**Page text**
--
This is one of the most complex patterns mainly because it uses different states to define different behaviours. Before we jump into the details lets see why this tool exists at all:

Circuit breaker detects failures and prevents the application from trying to perform the action that is doomed to fail (until it's safe to retry) - Wikipedia

So this tool works as a mini data and control plane. The requests go through this proxy, which examines the responses (if any) and it counts subsequent failures. If a predefined threshold is reached then the transfer is suspended temporarily and it fails immediately.

Why is this useful?

Because it prevents cascading failures. In other words the transient failure of a downstream system should not be propagated to the upstream systems. By concealing the failure we are actually preventing a chain reaction (domino effect) as well.

How does it know when a transient failure is gone?

It must somehow determine when would be safe to operate again as a proxy. For example it can use the same detection mechanism that was used during the original failure detection. So, it works like this: after a given period of time it will not block the next incoming request and it examines its result. If it succeeds then the downstream is treated as healthy. Otherwise nothing changes (no request is transferred through this proxy) only the timer is reset.
--
**Data**
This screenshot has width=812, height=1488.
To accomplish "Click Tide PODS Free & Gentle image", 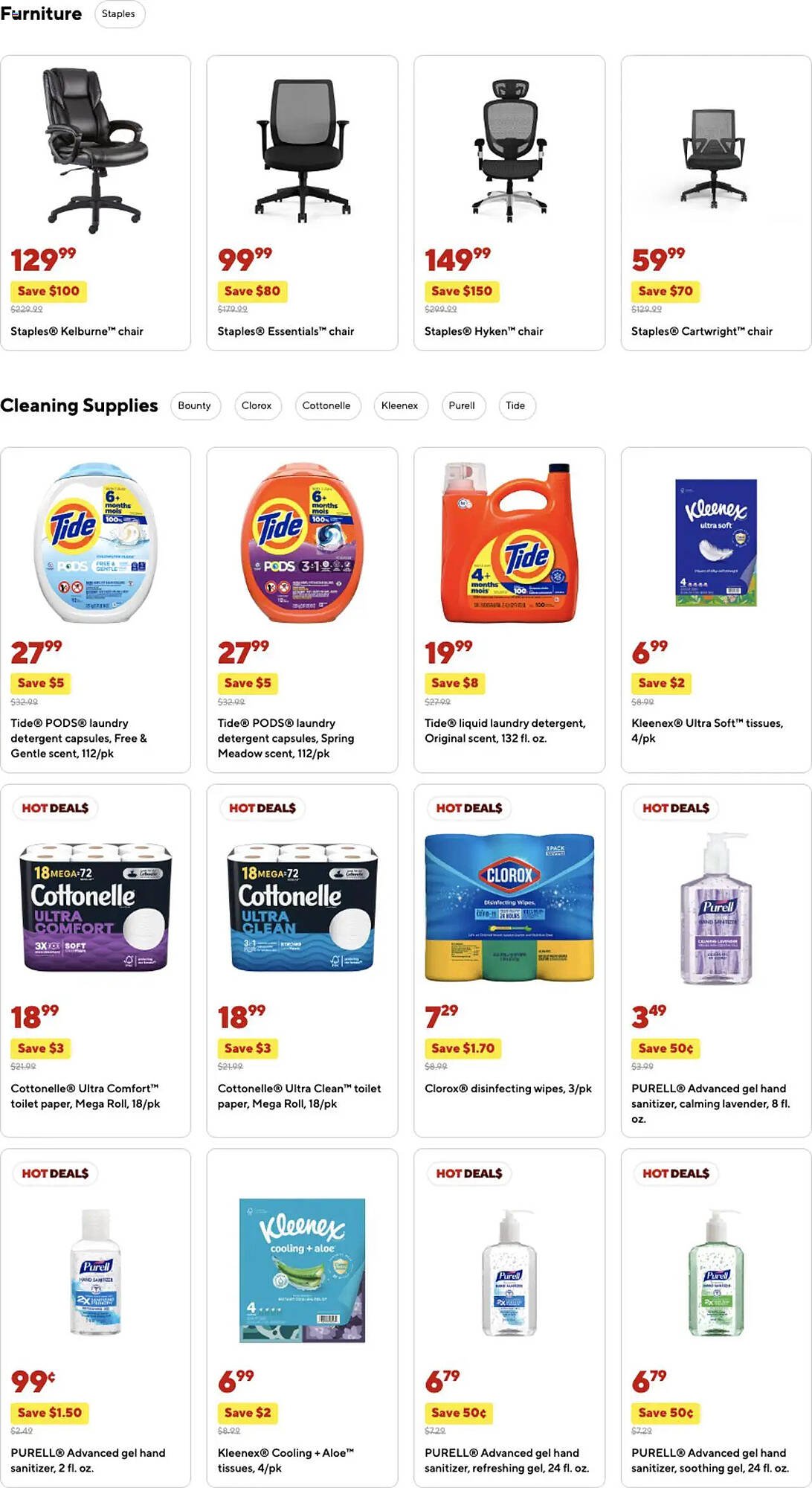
--
**Stated exercise**
Answer from the text on the circuit breaker pattern.
(a) What does the proxy count as requests pass through it?
(b) What kind of failures does the pattern prevent?
(c) Once the set period has passed, what happens if the next request that is let through fails?

**Output for this task**
(a) Subsequent failures.
(b) Cascading failures.
(c) Nothing changes: no request is transferred through the proxy, and only the timer is reset.